The graph extension will then be generated in :app, which already depends on both :login and :user-data. Now UserRepository can be injected in LoggedInGraph.

@ContributesGraphExtension(LoggedInScope::class)
interface LoggedInGraph {

  val userRepository: UserRepository

  @ContributesGraphExtension.Factory(AppScope::class)
  interface Factory {
    fun createLoggedInGraph(): LoggedInGraph
  }
}

In the :app module:

@DependencyGraph(AppScope::class, isExtendable = true)
interface AppGraph

The generated code will modify AppGraph to implement LoggedInGraph.Factory and implement createLoggedInGraph() using a generated final $$ContributedLoggedInGraph class that includes all contributed bindings, including UserRepository from :user-data.

interface AppGraph 
  // modifications generated during compile-time
  : LoggedInGraph.Factory {
  override fun createLoggedInGraph(): LoggedInGraph {
    return $$ContributedLoggedInGraph(this)
  }

  // Generated in IR
  @DependencyGraph(LoggedInScope::class)
  class LoggedInGraph$$MetroGraph(appGraph: AppGraph) : LoggedInGraph {
    // ...
  }
}

Finally, you can obtain a LoggedInGraph instance from AppGraph since it now implements LoggedInGraph.Factory:

// Using the asContribution() intrinsic
val loggedInGraph = appGraph.asContribution<LoggedInGraph.Factory>().createLoggedInGraph()

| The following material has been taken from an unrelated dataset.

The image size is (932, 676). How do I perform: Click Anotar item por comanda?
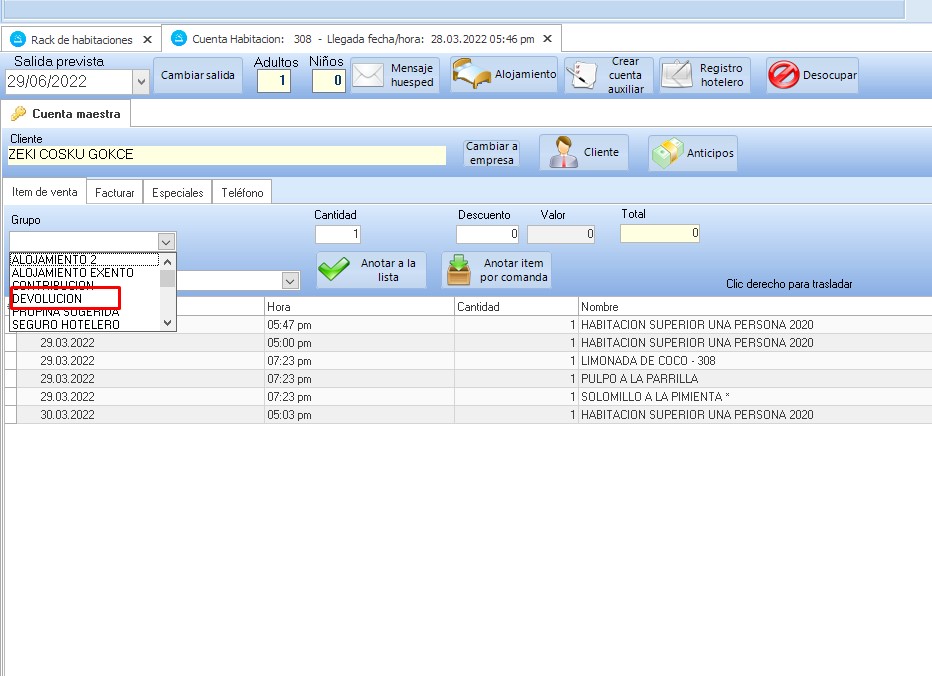(496, 270)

// Or if you have IDE support enabled
val loggedInGraph = appGraph.createLoggedInGraph()

Graph arguments

You can pass arguments to the graph via the factory:

@ContributesGraphExtension.Factory(AppScope::class)
interface Factory {
  fun create(@Provides userId: String): LoggedInGraph
}

This maps to:

// Generated in IR
@DependencyGraph(LoggedInScope::class)
class $$ContributedLoggedInGraph(
  @Extends parent: AppGraph,
  @Provides userId: String
): LoggedInGraph {
  // ...
}

In AppGraph, the generated factory method looks like:

// Generated in IR
override fun create(userId: String): LoggedInGraph {
  return LoggedInGraph$$MetroGraph(this, userId)
}

Warning

Abstract factory classes cannot be used as graph contributions.

Contributed graphs may also be chained, but note that @ContributesGraphExtension.isExtendable must be true to do so!

Implementation Notes

Dependency graph code gen is designed to largely match how Dagger components are generated.

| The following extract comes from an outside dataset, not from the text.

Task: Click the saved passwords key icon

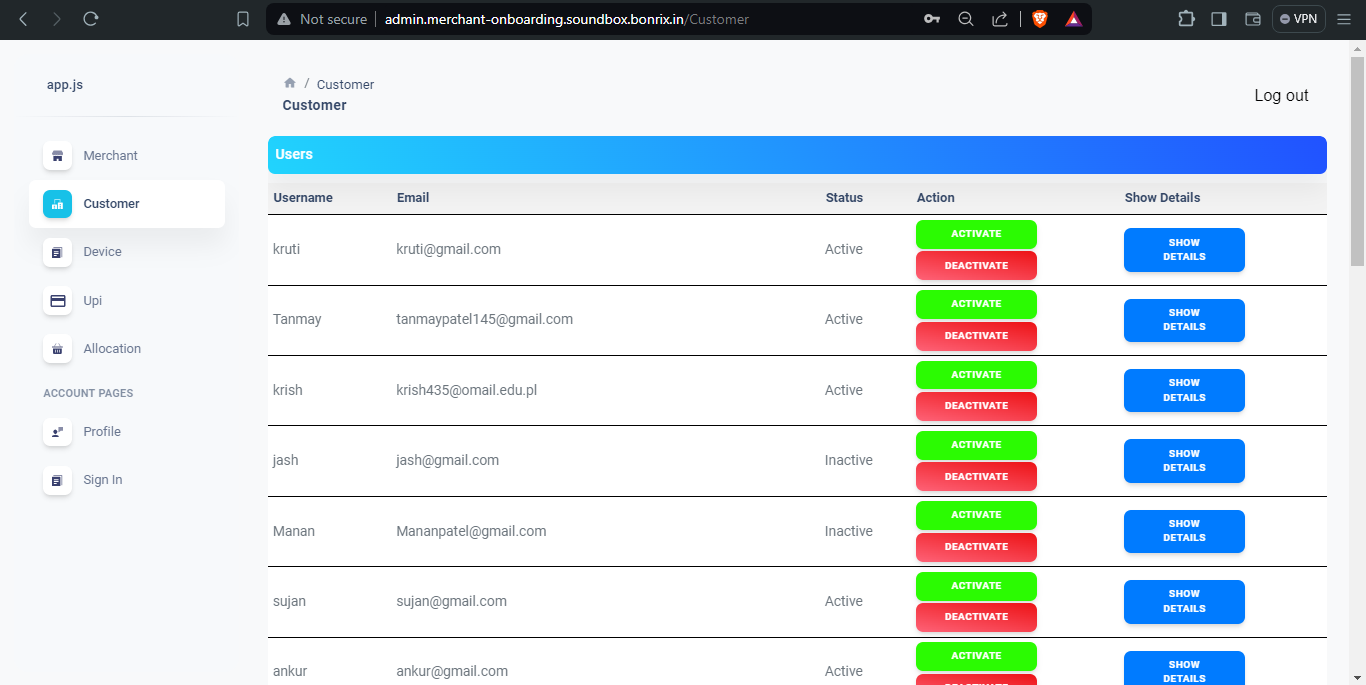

  • Internal graph validation uses Tarjan’s algorithm + topological sort implementation.
  • This runs in O(V+E) time
  • The returned ordered list of bindings can be used to determine provider field generation order.
  • Any binding whose order depends on one later in the returned order implicitly requires use of DelegateFactory.
  • Dependencies are traversed from public accessors and inject() functions.
  • Metro generates Provider Factory classes for each provider. These should be generated at the same time that the provider is compiled so that their factory classes. This is for two primary purposes:
    • They can be reused to avoid code duplication
    • Metro can copy default values for provider values over to the generated factory to support optional bindings. Since default values may refer to private references, we must generate these factories as nested classes.
  • Metro generates a graph impl class that holds all aggregated bindings and manages scoping.
  • Scoped bindings are stored in provider fields backed by DoubleCheck.
  • Reused unscoped providers instances are stored in reusable fields.
  • @Provides factory parameters are stored in a field backed by InstanceFactory.
  • Multibindings create new collection instances every time.
  • Multibinding providers are not accessible as standalone bindings.
  • Graph extensions are implemented via a combination of things
    • Custom MetroMetadata is generated and serialized into Kotlin’s Metadata annotations.
    • Extendable parent graphs opt-in to generating this metadata. They write information about their available provider and instance fields, binds callable IDs, parent graphs, and provides callable IDs.
    • Extendable parent graphs generate _metroAccessor-suffixed internal functions that expose instance fields and provider fields.
    • Child graphs read this metadata and look up the relevant callable symbols, then incorporating these when building its own binding graph.